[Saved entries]
■ ■ ■ ■ ■ ■ ■

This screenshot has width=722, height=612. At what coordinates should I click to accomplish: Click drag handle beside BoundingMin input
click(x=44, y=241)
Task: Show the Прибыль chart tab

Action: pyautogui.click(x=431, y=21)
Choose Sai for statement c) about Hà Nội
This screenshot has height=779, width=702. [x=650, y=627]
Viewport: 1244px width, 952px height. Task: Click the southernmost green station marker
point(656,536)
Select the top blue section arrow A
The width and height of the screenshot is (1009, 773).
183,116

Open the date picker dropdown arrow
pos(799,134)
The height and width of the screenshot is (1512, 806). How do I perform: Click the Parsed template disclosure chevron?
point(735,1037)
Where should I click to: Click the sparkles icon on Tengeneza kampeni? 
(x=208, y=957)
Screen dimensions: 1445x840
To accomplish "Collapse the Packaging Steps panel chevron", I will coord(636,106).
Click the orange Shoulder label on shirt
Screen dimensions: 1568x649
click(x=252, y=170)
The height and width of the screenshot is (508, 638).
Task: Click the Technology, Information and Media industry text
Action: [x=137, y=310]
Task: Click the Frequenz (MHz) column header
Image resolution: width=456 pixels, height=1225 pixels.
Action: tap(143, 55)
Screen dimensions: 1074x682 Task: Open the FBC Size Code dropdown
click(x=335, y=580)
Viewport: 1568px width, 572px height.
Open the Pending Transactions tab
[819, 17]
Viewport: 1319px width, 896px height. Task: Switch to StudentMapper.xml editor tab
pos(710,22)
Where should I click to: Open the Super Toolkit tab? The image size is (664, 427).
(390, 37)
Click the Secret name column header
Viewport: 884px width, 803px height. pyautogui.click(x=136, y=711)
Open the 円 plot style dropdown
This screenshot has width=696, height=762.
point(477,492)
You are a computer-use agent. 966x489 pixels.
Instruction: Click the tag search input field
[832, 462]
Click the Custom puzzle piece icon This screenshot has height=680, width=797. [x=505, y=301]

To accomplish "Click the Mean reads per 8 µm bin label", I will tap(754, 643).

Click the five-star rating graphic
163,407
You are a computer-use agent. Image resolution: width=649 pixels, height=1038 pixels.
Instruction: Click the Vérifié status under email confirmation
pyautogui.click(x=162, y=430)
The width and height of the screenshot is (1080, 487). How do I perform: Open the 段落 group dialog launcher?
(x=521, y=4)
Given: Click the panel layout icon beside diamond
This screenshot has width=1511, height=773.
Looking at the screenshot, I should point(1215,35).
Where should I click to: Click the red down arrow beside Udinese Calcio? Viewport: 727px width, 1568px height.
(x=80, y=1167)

■ ■ ■ ■ ■ ■ ■

→ **EXERCISE AIM**: All records shown above are to be repeated exactly.

→ **WRITTEN ANSWER**:
This screenshot has width=722, height=612. At what coordinates should I click to accomplish: Click drag handle beside BoundingMin input
click(x=44, y=241)
Task: Show the Прибыль chart tab

Action: pyautogui.click(x=431, y=21)
Choose Sai for statement c) about Hà Nội
This screenshot has height=779, width=702. [x=650, y=627]
Viewport: 1244px width, 952px height. Task: Click the southernmost green station marker
point(656,536)
Select the top blue section arrow A
The width and height of the screenshot is (1009, 773).
183,116

Open the date picker dropdown arrow
pos(799,134)
The height and width of the screenshot is (1512, 806). How do I perform: Click the Parsed template disclosure chevron?
point(735,1037)
Where should I click to: Click the sparkles icon on Tengeneza kampeni? 
(x=208, y=957)
Screen dimensions: 1445x840
To accomplish "Collapse the Packaging Steps panel chevron", I will coord(636,106).
Click the orange Shoulder label on shirt
Screen dimensions: 1568x649
click(x=252, y=170)
The height and width of the screenshot is (508, 638).
Task: Click the Technology, Information and Media industry text
Action: [x=137, y=310]
Task: Click the Frequenz (MHz) column header
Image resolution: width=456 pixels, height=1225 pixels.
Action: tap(143, 55)
Screen dimensions: 1074x682 Task: Open the FBC Size Code dropdown
click(x=335, y=580)
Viewport: 1568px width, 572px height.
Open the Pending Transactions tab
[819, 17]
Viewport: 1319px width, 896px height. Task: Switch to StudentMapper.xml editor tab
pos(710,22)
Where should I click to: Open the Super Toolkit tab? The image size is (664, 427).
(390, 37)
Click the Secret name column header
Viewport: 884px width, 803px height. pyautogui.click(x=136, y=711)
Open the 円 plot style dropdown
This screenshot has width=696, height=762.
point(477,492)
You are a computer-use agent. 966x489 pixels.
Instruction: Click the tag search input field
[832, 462]
Click the Custom puzzle piece icon This screenshot has height=680, width=797. [x=505, y=301]

To accomplish "Click the Mean reads per 8 µm bin label", I will tap(754, 643).

Click the five-star rating graphic
163,407
You are a computer-use agent. Image resolution: width=649 pixels, height=1038 pixels.
Instruction: Click the Vérifié status under email confirmation
pyautogui.click(x=162, y=430)
The width and height of the screenshot is (1080, 487). How do I perform: Open the 段落 group dialog launcher?
(x=521, y=4)
Given: Click the panel layout icon beside diamond
This screenshot has width=1511, height=773.
Looking at the screenshot, I should point(1215,35).
Where should I click to: Click the red down arrow beside Udinese Calcio? Viewport: 727px width, 1568px height.
(x=80, y=1167)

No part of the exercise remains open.